## DIRECTIONS FOR THIS TASK
From the data that follows, print exactly the lines starting at the one containing "You are a GUI" and ending at the one containing "1462x592 pixels."; include both of them and nothing more.

## DATA EXCERPTS
□ □ □
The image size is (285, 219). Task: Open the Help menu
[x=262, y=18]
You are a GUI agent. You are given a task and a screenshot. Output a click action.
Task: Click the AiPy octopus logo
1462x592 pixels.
□ □ □
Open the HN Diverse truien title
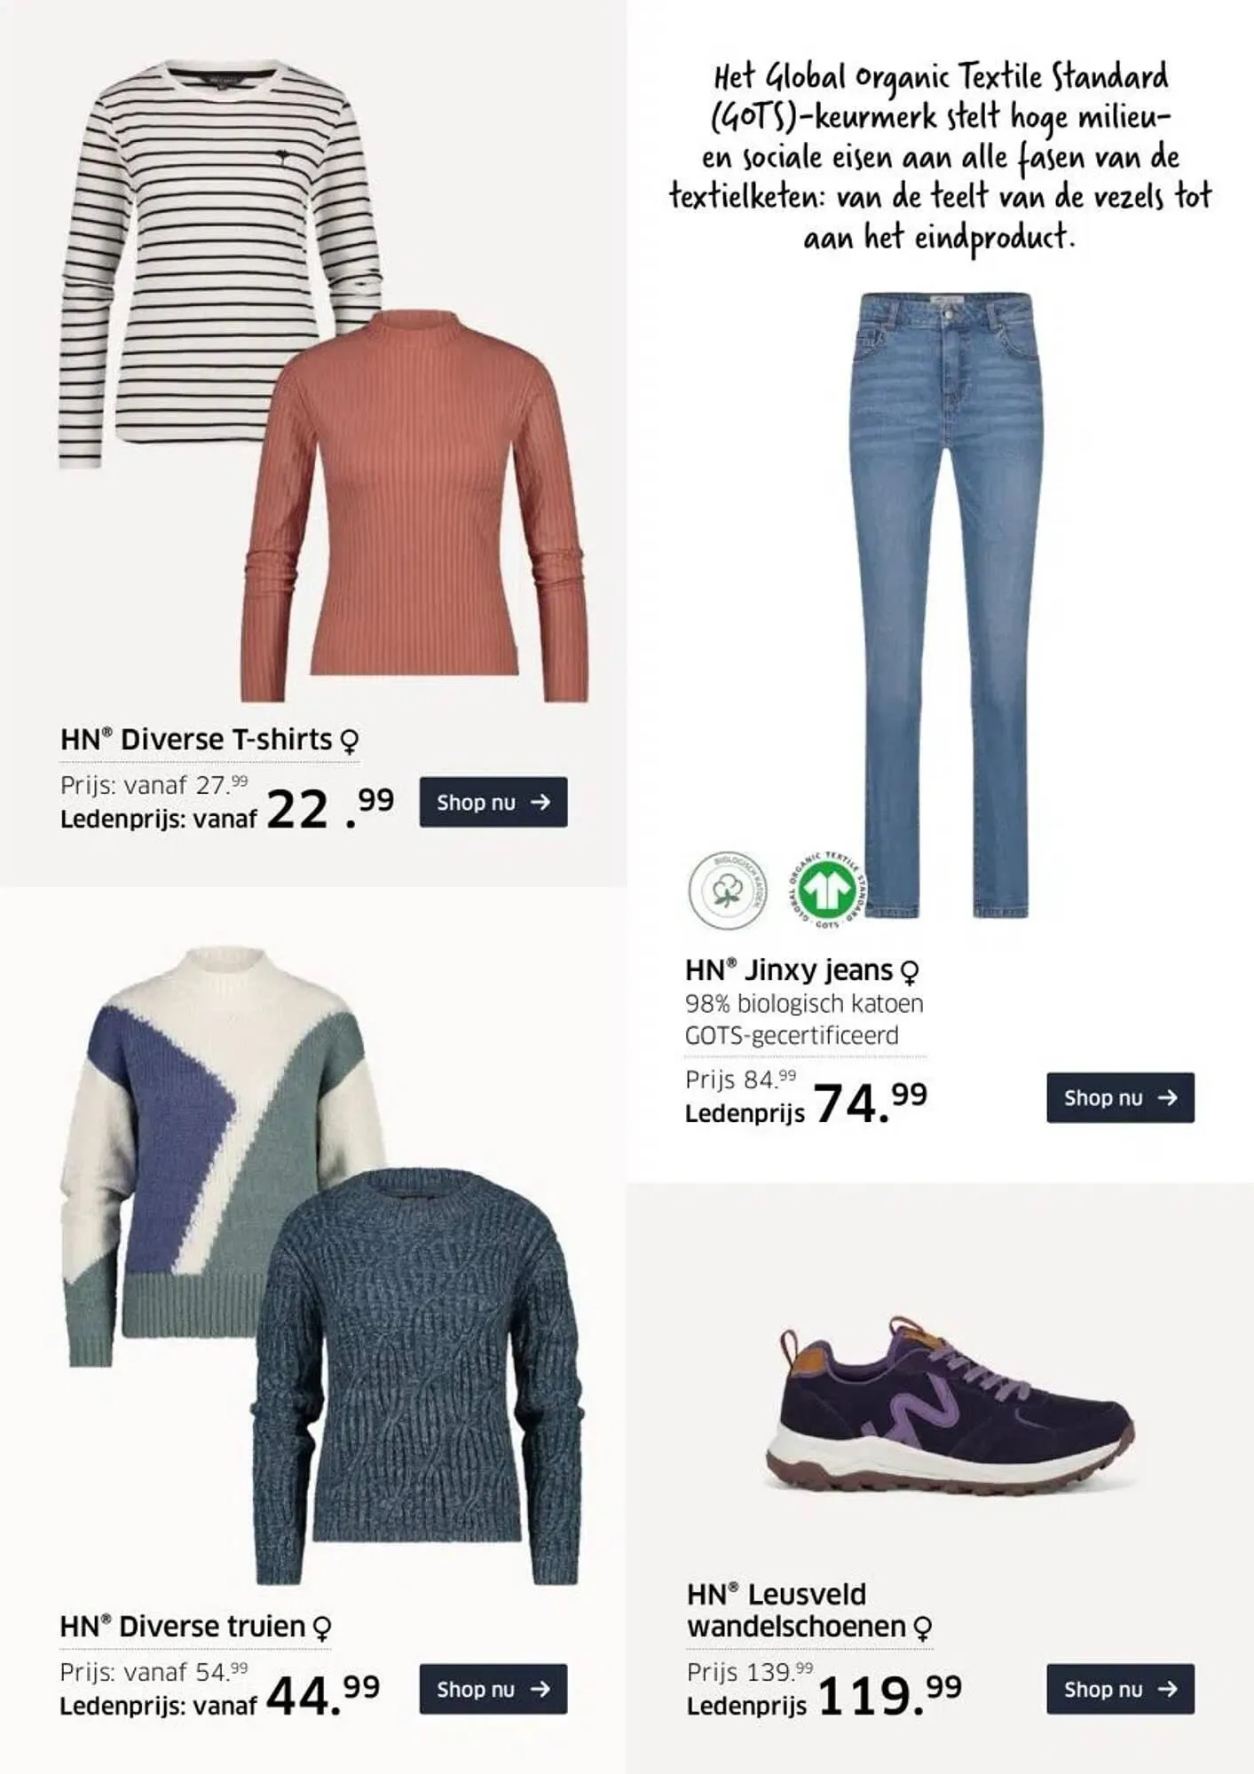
□ □ □
## EXERCISE RESPONSE
You are a GUI agent. You are given a task and a screenshot. Output a click action.
Task: Click the AiPy octopus logo
1462x592 pixels.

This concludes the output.